Ismail al-Iskandarani has been detained solely for exercising his right to freedom of expression and should never have been arrested in the first place.
Najia Bounaim, North Africa Campaigns Director at Amnesty International.
The Egyptian authorities should immediately and unconditionally release a journalist and prisoner of conscience who, as of today, has spent two full years in pre-trial detention for his reporting, said Amnesty International.
Ismail al-Iskandrani is one of the few Egyptian journalists who continued to report critically on military operations in North Sinai despite authorities attempting to impose a blackout in the region. Under Egyptian law, two years is the maximum anyone can be held in pre-trial detention, which in itself raises serious human rights concerns.
“Ismail al-Iskandarani has been detained solely for exercising his right to freedom of expression and should never have been arrested in the first place. The judges reviewing his pre-trial detention would be flouting Egyptian and international law if they extend his unjust detention any further,” said Najia Bounaim, North Africa Campaigns Director at Amnesty International.
“The detention of Ismail al-Iskandrani is an illustration of the repressive media blackout imposed in North Sinai, where journalists and researchers face threats and intimidation for daring to uncover the reality of what is happening on the ground. Egyptian authorities have done their utmost to conceal violations by security forces from scrutiny by the press and rights groups.”
On 29 November 2015, the National Security Agency of the Ministry of Interior arrested Ismail al-Iskandrani at Hurghada airport upon his return from Berlin. Police officers interrogated him about his trips to different countries and searched his laptop.
The Supreme State Security Prosecution interrogated him on 1 December 2015 about his views on the political situation in Egypt, particularly developments in North Sinai, and searched his social media accounts, emails and laptop. Prosecutors ordered his detention on charges of “belonging to a banned group”, the Muslim Brotherhood, and “publishing false information and news”.
Lawyer Mohamed Eissa from the Egyptian Centre for Economic and Social Rights, who attended all interrogation sessions with al-Iskandrani, told Amnesty International that prosecutors have failed to present any evidence that could justify his detention, other than his political views and journalistic work.
Attack on independent journalism
Al-Iskandrani’s investigative journalism – for online newspapers such as Mada Masr and Assafir Al Arabi – frequently focused on the ongoing armed confrontations between security forces and armed groups in North Sinai, and the impact of political violence on residents and members of security forces.
Amnesty International believes his journalistic work covering developments in Sinai is the only reason for his detention.
The military has tightly controlled all reporting on its operations against the insurgency in North Sinai by denying access to independent journalists.
Background
At least 25 journalists are currently imprisoned in Egypt for doing their legitimate work. Between January and May 2017, courts sentenced at least 16 journalists to between three months and five years in prison on charges related solely to their writing, including defamation or publication of “false information”.

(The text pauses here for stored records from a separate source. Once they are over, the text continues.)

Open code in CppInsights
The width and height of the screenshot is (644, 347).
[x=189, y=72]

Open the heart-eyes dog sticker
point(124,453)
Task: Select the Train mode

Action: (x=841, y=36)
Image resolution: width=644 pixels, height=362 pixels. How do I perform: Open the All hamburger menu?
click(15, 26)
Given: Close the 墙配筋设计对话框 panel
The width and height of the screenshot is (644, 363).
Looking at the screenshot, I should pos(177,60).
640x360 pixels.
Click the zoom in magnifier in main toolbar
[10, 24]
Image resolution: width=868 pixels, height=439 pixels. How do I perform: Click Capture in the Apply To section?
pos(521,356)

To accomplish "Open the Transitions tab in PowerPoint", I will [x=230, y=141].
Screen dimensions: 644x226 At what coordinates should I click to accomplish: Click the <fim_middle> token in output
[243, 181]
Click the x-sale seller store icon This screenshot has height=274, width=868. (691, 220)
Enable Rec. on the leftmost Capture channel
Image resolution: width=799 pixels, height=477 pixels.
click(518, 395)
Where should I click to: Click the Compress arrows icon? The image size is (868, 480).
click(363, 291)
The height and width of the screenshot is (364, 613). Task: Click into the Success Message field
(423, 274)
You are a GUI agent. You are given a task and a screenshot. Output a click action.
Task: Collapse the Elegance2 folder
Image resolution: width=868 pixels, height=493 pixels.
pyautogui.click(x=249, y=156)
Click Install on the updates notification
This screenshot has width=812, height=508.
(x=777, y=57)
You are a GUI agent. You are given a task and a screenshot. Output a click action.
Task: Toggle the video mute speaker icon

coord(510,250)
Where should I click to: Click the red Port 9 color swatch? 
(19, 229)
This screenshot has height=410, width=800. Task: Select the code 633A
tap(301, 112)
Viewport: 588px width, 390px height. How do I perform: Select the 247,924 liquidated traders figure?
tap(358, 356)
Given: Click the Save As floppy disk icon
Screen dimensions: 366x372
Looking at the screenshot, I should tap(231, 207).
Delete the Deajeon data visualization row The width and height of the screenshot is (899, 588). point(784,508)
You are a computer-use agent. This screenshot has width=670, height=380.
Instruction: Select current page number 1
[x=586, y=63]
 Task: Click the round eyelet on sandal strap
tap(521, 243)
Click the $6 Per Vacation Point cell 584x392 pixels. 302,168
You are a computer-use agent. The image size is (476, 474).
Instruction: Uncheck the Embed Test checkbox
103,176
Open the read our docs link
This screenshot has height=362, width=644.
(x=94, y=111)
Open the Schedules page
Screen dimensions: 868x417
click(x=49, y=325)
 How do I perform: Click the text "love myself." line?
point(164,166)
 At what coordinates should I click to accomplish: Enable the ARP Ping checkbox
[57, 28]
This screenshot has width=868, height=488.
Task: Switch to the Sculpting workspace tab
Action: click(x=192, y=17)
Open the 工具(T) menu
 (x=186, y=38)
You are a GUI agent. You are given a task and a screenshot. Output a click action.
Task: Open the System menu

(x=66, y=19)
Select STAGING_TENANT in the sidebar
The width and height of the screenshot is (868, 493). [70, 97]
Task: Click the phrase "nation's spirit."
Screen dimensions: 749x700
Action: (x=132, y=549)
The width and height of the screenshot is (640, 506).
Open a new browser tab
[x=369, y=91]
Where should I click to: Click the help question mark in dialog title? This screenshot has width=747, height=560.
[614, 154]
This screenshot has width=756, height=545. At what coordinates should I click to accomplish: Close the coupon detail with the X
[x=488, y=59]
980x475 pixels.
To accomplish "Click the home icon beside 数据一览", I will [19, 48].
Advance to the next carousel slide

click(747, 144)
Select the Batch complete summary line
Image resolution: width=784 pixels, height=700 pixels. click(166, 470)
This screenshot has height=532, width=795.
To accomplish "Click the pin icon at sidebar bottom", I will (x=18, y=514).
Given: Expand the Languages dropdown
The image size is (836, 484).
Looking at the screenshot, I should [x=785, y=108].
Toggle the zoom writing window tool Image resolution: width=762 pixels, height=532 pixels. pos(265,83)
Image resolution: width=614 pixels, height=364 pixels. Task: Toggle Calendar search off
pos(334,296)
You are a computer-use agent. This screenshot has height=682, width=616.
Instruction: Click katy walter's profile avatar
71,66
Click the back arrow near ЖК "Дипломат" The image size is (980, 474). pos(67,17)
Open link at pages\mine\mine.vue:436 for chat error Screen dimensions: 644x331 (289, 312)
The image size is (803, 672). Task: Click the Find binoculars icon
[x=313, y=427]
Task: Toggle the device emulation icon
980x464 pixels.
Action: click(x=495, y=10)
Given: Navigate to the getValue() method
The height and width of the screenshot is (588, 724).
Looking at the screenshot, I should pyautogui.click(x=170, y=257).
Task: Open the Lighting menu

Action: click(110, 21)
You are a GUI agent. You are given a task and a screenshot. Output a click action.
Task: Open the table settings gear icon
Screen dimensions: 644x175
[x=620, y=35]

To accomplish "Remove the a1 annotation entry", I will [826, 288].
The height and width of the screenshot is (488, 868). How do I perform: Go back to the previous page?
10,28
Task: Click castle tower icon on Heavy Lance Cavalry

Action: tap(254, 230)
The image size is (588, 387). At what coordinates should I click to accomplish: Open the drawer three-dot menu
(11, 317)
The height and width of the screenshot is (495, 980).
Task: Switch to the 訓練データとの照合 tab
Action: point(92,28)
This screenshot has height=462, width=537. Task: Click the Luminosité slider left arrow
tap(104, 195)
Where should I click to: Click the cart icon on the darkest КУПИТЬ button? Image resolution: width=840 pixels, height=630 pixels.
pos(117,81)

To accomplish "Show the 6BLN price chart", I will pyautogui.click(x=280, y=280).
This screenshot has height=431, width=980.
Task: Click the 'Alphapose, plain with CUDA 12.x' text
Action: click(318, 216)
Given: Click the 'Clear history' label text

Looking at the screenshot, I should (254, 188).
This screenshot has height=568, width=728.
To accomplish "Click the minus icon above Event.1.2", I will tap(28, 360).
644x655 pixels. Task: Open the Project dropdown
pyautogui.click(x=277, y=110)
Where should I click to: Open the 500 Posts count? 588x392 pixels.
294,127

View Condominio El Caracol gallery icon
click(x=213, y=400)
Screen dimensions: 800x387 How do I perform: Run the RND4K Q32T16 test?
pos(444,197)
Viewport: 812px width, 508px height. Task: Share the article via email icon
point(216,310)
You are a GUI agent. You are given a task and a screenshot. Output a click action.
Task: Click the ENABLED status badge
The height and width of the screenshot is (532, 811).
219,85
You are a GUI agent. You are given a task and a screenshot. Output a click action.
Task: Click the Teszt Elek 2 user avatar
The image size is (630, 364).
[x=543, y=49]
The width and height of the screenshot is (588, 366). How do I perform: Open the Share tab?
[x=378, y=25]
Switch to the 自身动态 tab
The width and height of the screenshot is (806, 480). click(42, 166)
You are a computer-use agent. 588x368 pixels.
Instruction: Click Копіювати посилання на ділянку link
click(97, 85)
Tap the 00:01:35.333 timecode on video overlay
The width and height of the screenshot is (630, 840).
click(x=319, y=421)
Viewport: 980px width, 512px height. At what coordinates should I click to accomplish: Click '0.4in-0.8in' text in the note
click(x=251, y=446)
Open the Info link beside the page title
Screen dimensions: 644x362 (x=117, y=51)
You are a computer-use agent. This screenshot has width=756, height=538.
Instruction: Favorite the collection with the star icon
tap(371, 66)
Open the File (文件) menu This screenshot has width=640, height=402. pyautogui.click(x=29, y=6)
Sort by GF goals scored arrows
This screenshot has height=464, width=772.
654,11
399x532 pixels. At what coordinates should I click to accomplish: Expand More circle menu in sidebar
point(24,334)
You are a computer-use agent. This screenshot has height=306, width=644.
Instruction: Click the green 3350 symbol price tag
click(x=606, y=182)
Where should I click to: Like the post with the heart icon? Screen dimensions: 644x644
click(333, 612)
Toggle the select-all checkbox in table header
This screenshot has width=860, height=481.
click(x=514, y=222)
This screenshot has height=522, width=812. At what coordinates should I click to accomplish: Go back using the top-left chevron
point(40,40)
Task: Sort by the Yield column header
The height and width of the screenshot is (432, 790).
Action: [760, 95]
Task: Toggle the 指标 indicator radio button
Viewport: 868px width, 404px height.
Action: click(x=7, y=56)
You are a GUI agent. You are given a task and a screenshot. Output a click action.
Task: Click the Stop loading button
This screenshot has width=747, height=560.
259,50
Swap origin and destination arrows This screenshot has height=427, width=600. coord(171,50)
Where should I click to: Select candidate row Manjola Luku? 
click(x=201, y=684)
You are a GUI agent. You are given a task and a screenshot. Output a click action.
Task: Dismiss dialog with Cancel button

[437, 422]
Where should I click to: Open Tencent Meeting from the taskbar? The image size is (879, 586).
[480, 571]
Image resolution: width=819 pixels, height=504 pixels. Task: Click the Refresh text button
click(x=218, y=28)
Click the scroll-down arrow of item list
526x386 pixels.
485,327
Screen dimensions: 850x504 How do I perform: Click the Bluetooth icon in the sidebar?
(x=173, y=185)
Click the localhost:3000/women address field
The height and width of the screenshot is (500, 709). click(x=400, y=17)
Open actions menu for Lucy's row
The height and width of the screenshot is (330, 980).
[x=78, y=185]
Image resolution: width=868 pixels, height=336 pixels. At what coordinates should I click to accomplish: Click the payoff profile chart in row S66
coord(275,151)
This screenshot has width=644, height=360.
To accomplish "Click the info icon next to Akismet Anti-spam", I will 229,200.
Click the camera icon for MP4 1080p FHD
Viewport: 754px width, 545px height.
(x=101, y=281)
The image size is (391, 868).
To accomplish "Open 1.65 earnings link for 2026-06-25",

Egypt’s Code of Criminal Procedure states that no one, under any circumstances, should remain in pre-trial detention without conviction beyond two years. According to international standards, pre-trial detention should be a last resort and it should not exceed a reasonable duration -.
The Egyptian authorities routinely use prolonged pre-trial detention, often exceeding the two-year legal limit, as a means of punishing dissidents.
In October, a judge renewed the pre-trial detention of human rights defender Hisham Gaafar, even though he had been detained for more than two years.
Photojournalist Mahmoud Abu Zeid, known as Shawkan, had spent more than two years in pre-trial detention when his trial on a range of spurious charges started in 2016. Since then, he has remained detained for the additional two years of his trial, alongside 738 defendants, without conviction.